Which lines of the data include the string "After"? List them all.

» Given information
────────────────

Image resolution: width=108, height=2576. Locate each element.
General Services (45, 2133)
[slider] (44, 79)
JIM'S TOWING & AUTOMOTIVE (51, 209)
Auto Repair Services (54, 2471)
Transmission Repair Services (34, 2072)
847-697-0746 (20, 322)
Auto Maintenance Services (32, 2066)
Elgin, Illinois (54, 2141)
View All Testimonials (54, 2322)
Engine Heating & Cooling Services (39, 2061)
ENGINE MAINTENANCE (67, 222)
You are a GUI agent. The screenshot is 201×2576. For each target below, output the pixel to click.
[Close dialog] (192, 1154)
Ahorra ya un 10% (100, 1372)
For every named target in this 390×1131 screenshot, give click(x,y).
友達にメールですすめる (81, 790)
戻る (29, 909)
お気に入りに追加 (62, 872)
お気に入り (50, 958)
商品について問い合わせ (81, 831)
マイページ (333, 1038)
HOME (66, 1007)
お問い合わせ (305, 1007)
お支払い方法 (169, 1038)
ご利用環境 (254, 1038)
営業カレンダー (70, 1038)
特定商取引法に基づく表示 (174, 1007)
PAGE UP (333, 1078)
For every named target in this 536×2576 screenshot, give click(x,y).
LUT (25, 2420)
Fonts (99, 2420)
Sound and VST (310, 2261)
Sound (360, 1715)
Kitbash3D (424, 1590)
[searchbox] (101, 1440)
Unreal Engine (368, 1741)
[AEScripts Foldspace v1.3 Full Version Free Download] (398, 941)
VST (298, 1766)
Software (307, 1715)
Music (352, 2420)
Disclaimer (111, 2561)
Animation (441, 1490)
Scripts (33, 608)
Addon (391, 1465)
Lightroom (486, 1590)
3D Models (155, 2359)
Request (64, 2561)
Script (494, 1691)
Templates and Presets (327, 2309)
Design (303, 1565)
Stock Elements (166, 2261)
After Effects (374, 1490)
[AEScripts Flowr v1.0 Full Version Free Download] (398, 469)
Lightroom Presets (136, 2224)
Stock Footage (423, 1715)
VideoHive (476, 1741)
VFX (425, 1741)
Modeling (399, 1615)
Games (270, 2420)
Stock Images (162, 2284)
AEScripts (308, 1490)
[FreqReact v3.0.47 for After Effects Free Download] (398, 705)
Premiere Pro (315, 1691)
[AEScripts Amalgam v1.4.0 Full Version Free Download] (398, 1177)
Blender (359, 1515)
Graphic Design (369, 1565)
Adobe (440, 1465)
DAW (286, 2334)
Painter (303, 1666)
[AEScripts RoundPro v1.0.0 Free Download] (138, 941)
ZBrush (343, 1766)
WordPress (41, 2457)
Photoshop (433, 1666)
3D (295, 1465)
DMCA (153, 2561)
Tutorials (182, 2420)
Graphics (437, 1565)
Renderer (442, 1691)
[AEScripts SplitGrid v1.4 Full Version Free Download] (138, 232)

────────────────

» Written solution
After Effects (374, 1490)
[FreqReact v3.0.47 for After Effects Free Download] (398, 705)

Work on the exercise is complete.